▶ **ABOUT THIS TASK**:
Skip every picture while you write out the records below, from the first line through the one that contains "Given: Tap 刘老师 avatar in A班", both ends kept.

▶ **RECORDS SHOWN**:
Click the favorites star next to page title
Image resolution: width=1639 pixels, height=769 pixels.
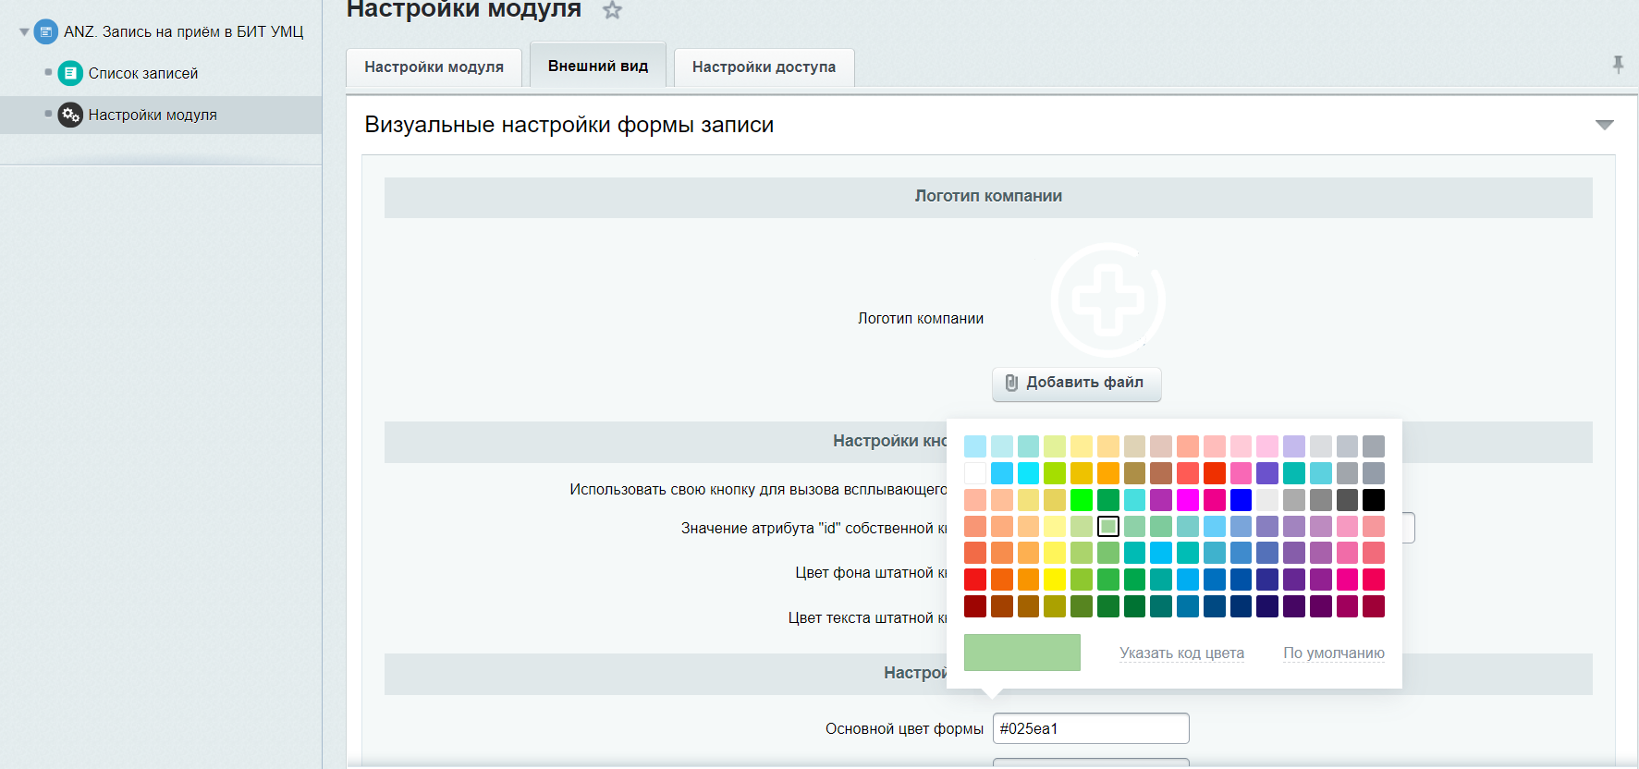(612, 11)
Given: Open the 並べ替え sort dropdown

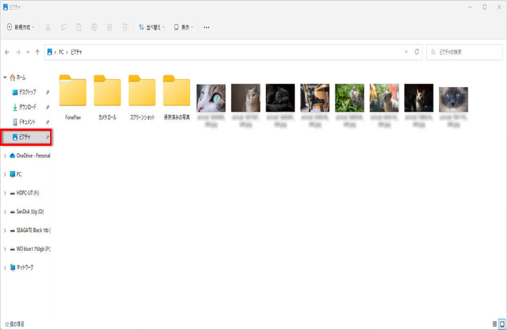Looking at the screenshot, I should tap(152, 27).
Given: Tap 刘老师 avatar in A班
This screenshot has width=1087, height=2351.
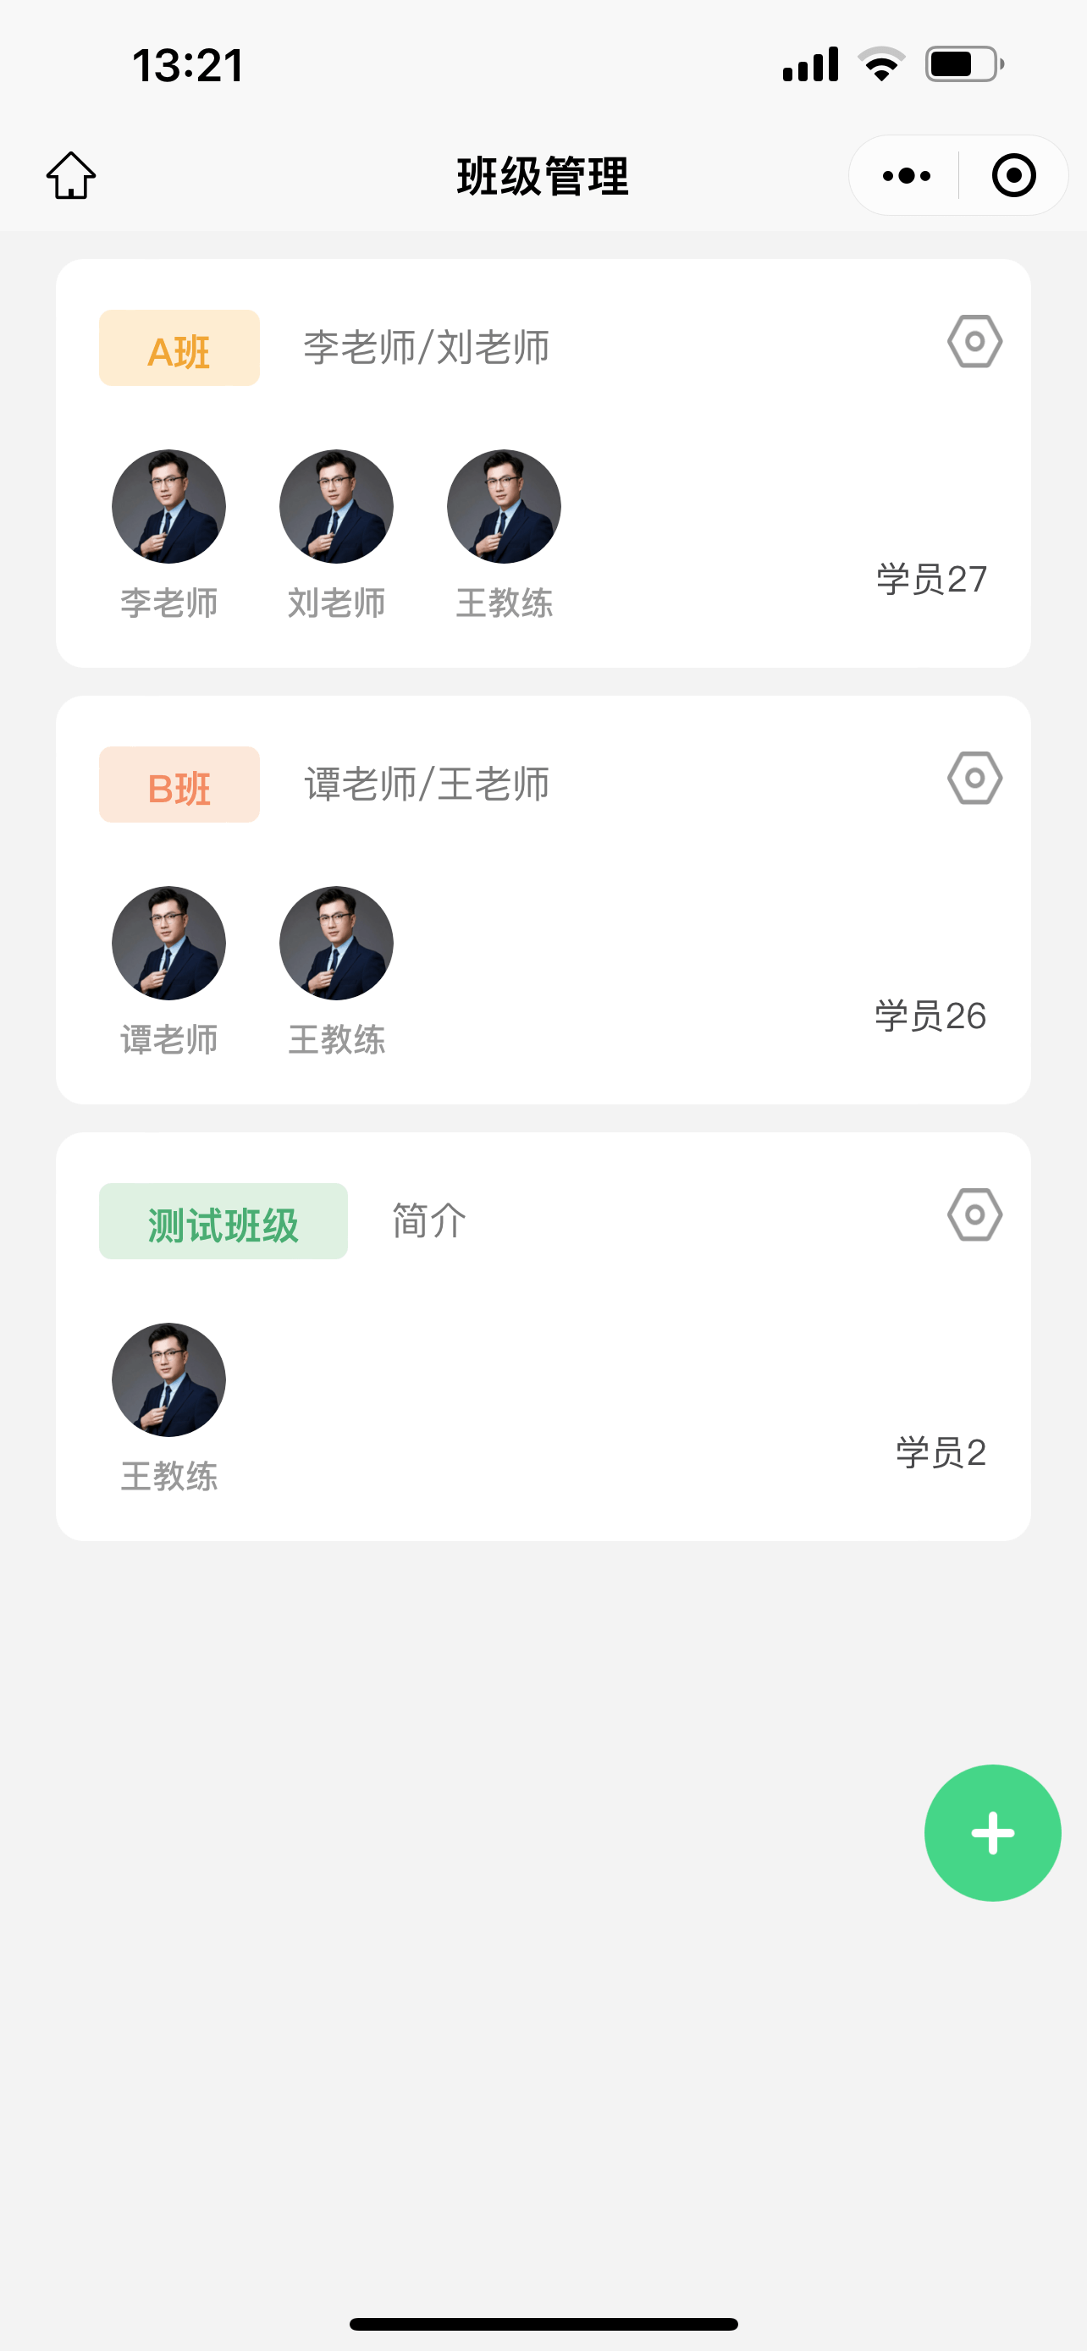Looking at the screenshot, I should (x=336, y=507).
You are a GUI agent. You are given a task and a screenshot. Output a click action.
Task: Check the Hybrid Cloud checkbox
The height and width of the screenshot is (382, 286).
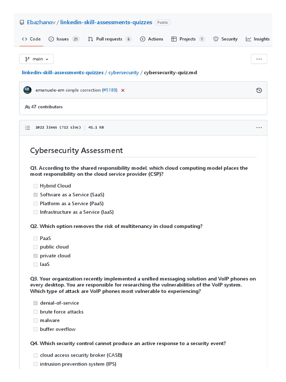(x=35, y=186)
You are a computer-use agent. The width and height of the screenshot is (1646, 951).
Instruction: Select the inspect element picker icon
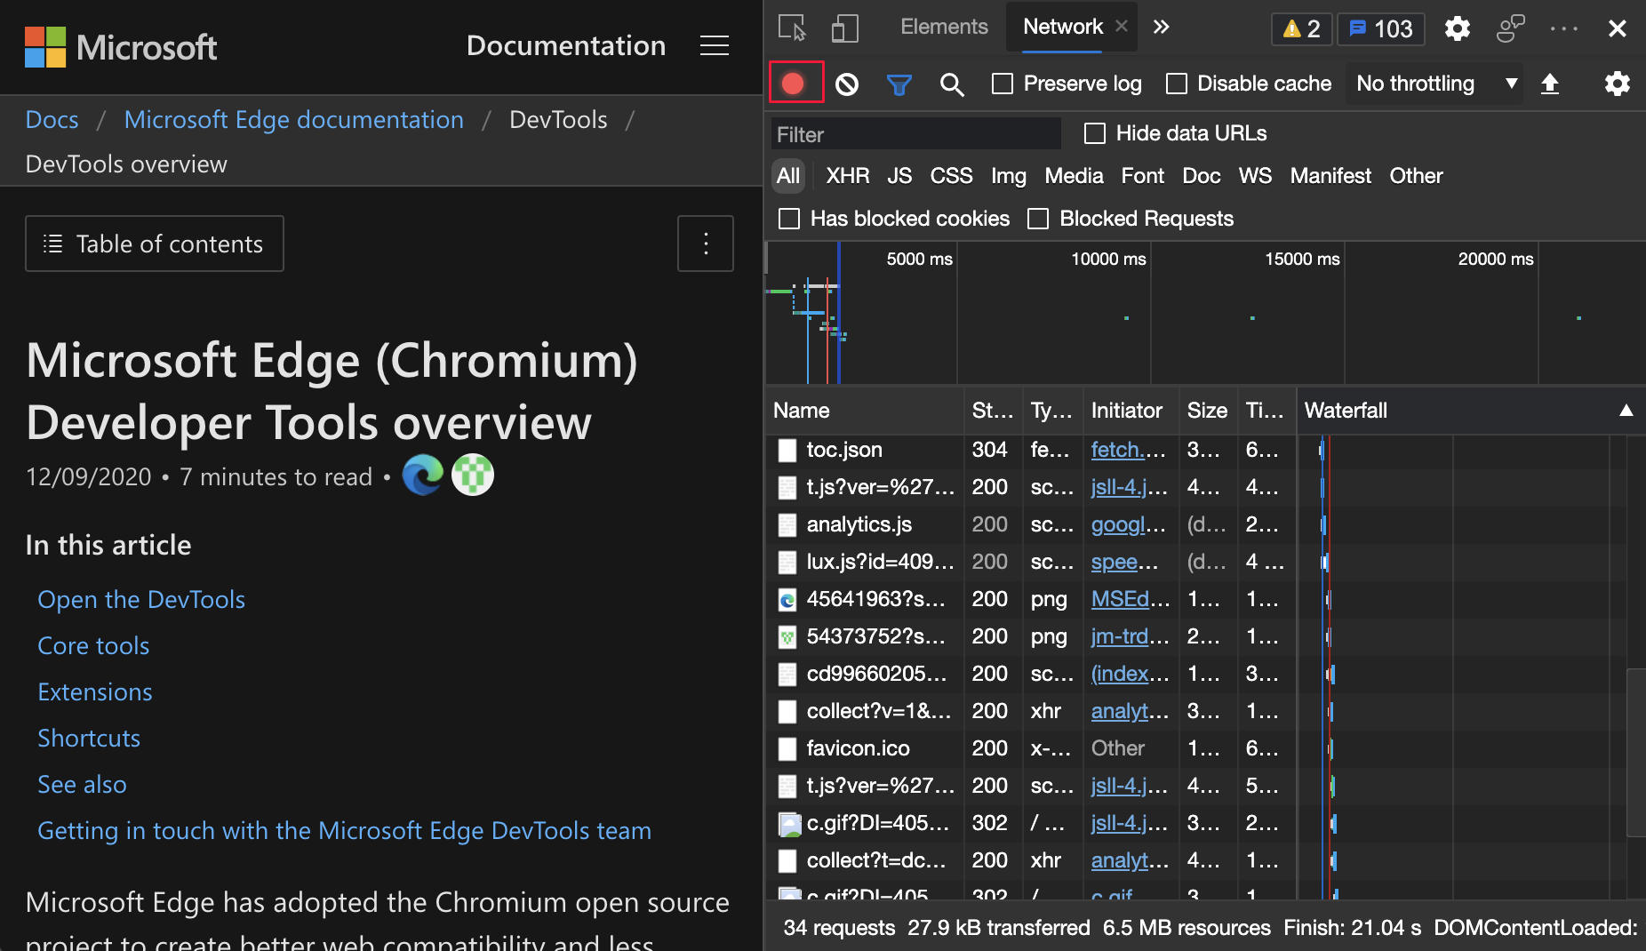pos(791,28)
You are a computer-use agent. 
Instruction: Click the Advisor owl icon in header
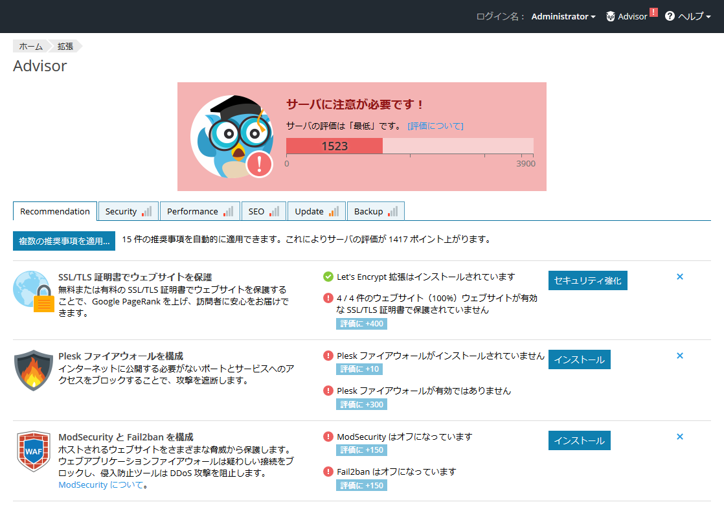click(x=610, y=16)
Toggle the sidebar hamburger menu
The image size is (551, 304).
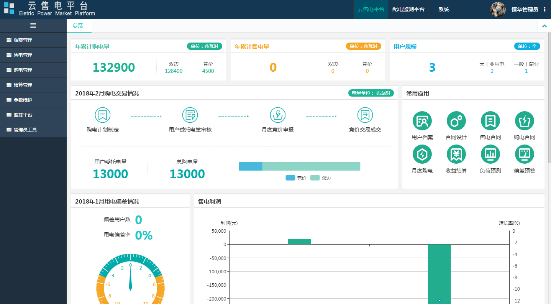click(x=33, y=26)
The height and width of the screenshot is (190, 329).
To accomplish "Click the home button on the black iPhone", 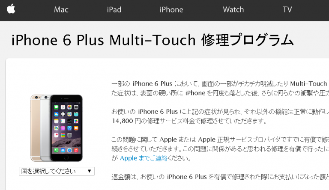I will (x=66, y=157).
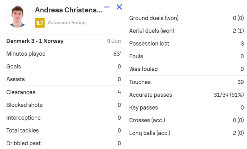The image size is (247, 149).
Task: Click the Possession lost stat row
Action: click(186, 44)
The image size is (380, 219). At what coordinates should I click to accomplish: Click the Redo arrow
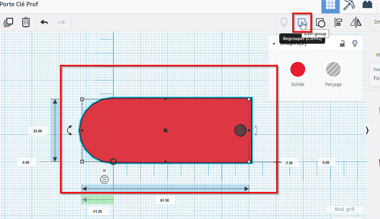61,22

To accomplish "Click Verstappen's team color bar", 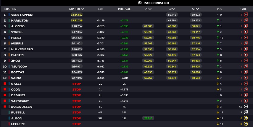I will pyautogui.click(x=9, y=15).
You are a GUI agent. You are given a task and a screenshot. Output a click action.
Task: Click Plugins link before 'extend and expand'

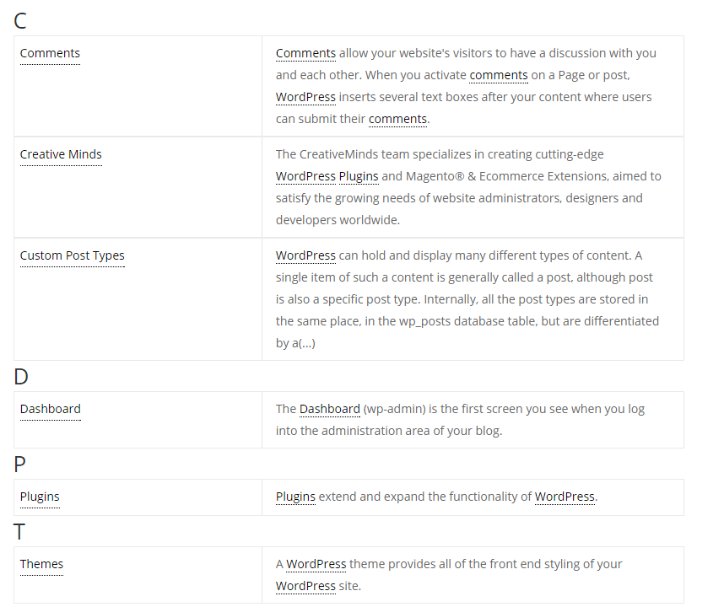point(295,497)
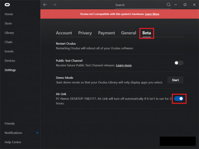Open Library from the sidebar

click(9, 33)
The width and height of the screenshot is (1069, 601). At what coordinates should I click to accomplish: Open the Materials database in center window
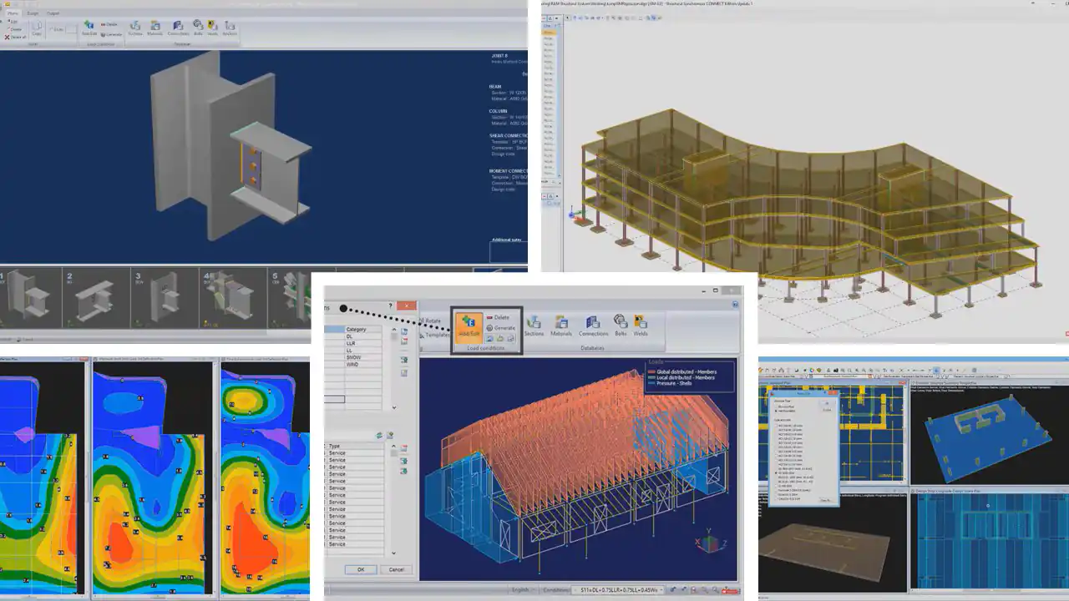561,326
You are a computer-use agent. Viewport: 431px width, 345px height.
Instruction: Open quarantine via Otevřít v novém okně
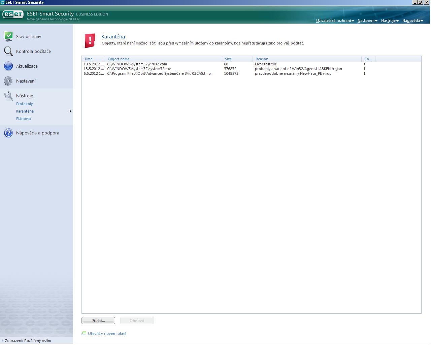click(x=107, y=334)
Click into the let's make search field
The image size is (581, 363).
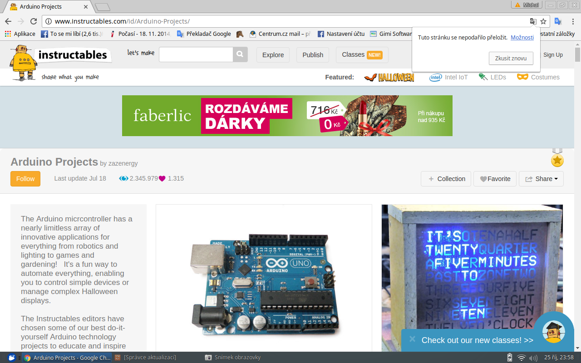196,54
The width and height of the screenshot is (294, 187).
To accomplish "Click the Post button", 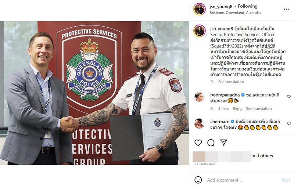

▶ **SOLUTION TO THE PROBLEM**:
Click the favorites star next to page title
Image resolution: width=1639 pixels, height=769 pixels.
(612, 11)
Given: Open the 並べ替え sort dropdown

Looking at the screenshot, I should tap(152, 27).
Given: Tap 刘老师 avatar in A班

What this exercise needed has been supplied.